Rob posted the job description on a website targeting personal assistants. Among the requirements:

— Never assume anything

— Ensure the CLIENT [Rob] is fed and has coffee throughout the day

— Schedule haircuts every episode for the CLIENT


— Make sure you let Estate staff know if the CLIENT wants a Jacuzzi turned on or a massage ordered for his arrival

— Willing to travel on location as requested and serve as the CLIENT’S body man

— Able to lift up to 25 pounds as required to support THE CLIENT

Unclear what weighs 25 pounds.  

Rob’s team says the description doesn’t match any pertaining to employment with him, but adds … “We can confirm coffee is his number one priority in life.”

Our sources insists the gig is with Rob. It pays $70k plus benefits.
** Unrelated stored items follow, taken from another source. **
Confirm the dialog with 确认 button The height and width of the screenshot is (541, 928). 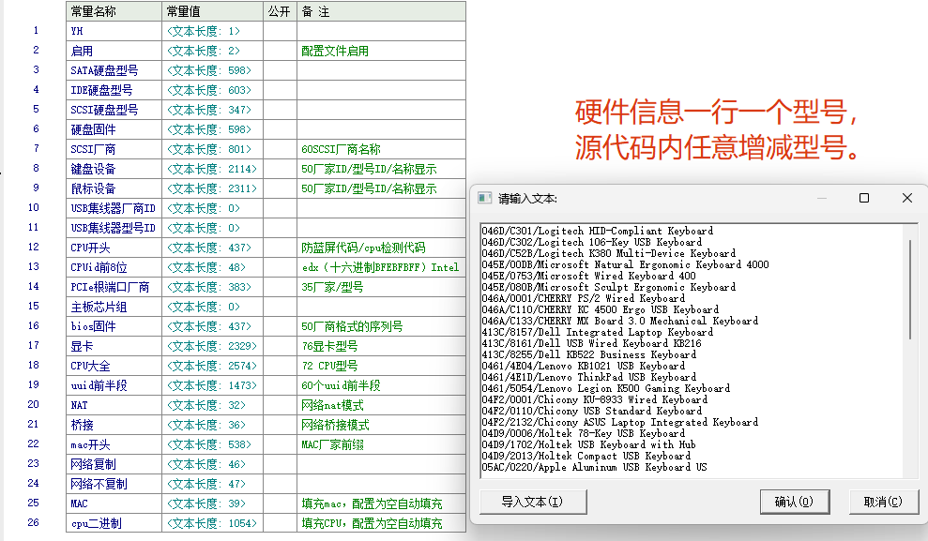pyautogui.click(x=794, y=502)
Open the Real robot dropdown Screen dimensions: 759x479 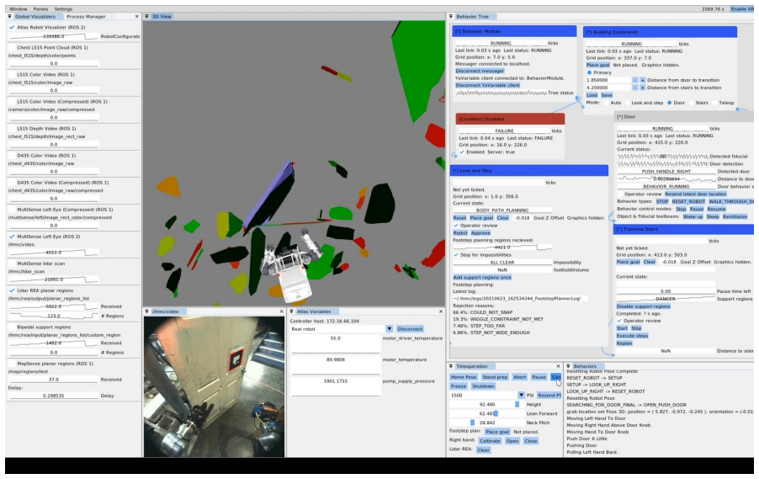tap(389, 329)
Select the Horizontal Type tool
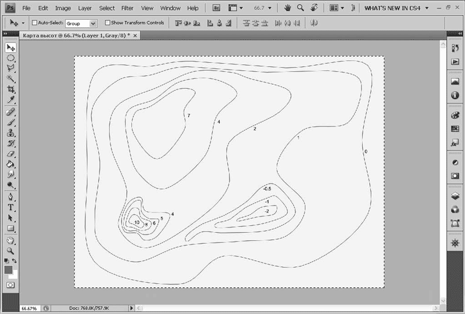Screen dimensions: 465x314 tap(10, 207)
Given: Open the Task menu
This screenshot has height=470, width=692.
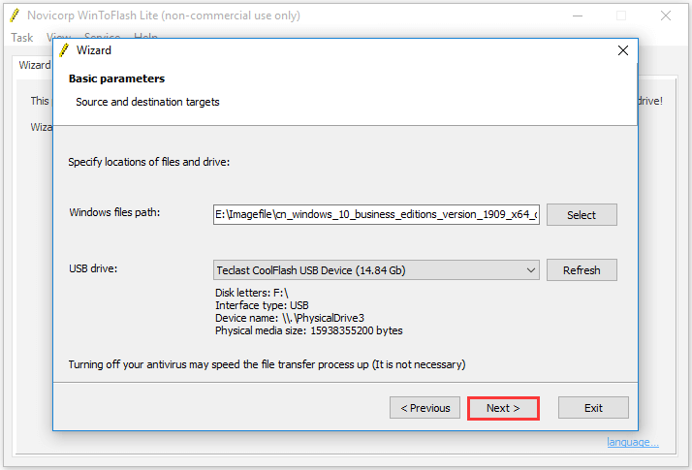Looking at the screenshot, I should pos(22,38).
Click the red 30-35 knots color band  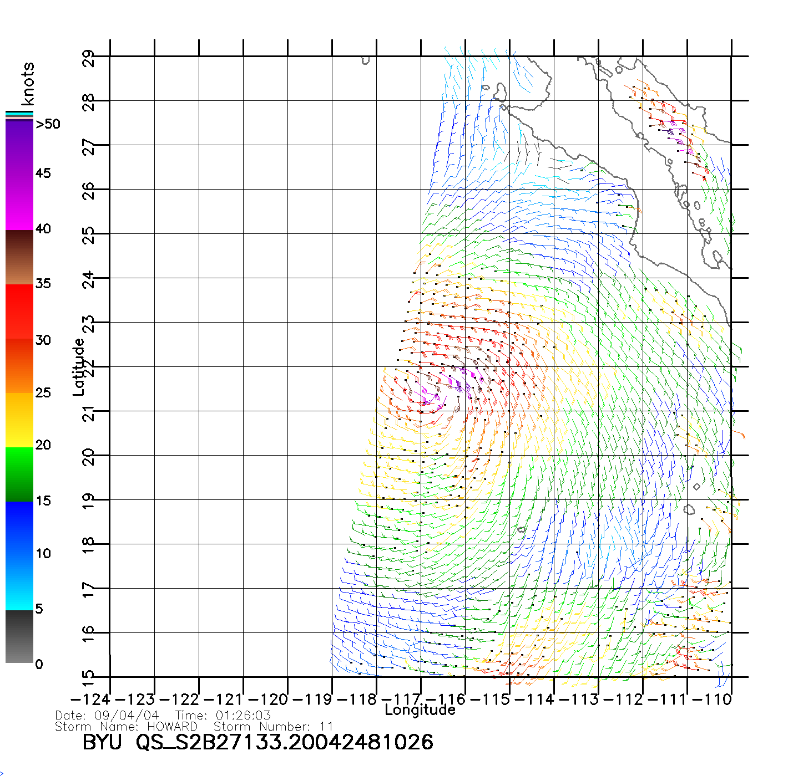[x=19, y=312]
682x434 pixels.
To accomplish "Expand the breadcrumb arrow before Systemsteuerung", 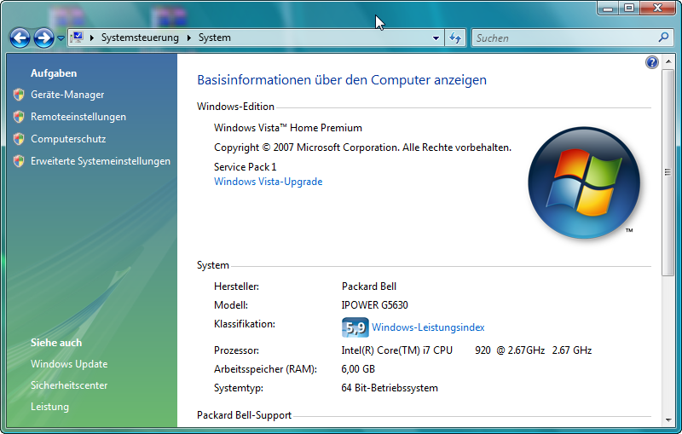I will [x=92, y=38].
Takers?

Fuck. That.

Being Rob Lowe’s assistant sounds like some shit kings would make their serfs do in medieval times. Maybe it’s just me, but hell would freeze over before I’d ever subject myself to becoming somebody’s personal assistant, nonetheless Rob Lowe’s. I’m pretty sure I’d much rather make $20,000/year being a telemarketer where people would hate my guts and violently hang up on me the moment they answered their phones than being his little bitch boy for $70,000/year and benefits. Even worse, I think I’d rather become unemployed and move back home with my parents like George Costanza.

And is Rob Lowe serious with all those qualifications for his assistant? Like you really need somebody to haul around your carry on luggage at the airport for you while you prance around LAX in front of the paparazzi like some big swinging dick? And I’m assuming that’s what he’s referring to by being able to lift 25 pounds because what the hell else is 25 pounds that you need to lug around. Then, since you aren’t lifting any weights, you shouldn’t need a fucking massage after you get back home from the airport. Fuck you, Rob Lowe. Here’s what I’m going to assume – that you’re a Hollywood asshole than has too much money and nothing better to do than order a minion around to do things for you that you are already capable of doing yourself. I hope you burn your tongue next time you take a big gulp of your coffee so you can’t taste shit at the fancy dinner your assistant reserved for you after 8 PM.

In all reality though, I’d 1,000% get an assistant, too, if I was worth $30 million. And that person would probably want to say something like I just wrote (I’m a tough guy behind the computer screen, by the way) directly to my stupid face.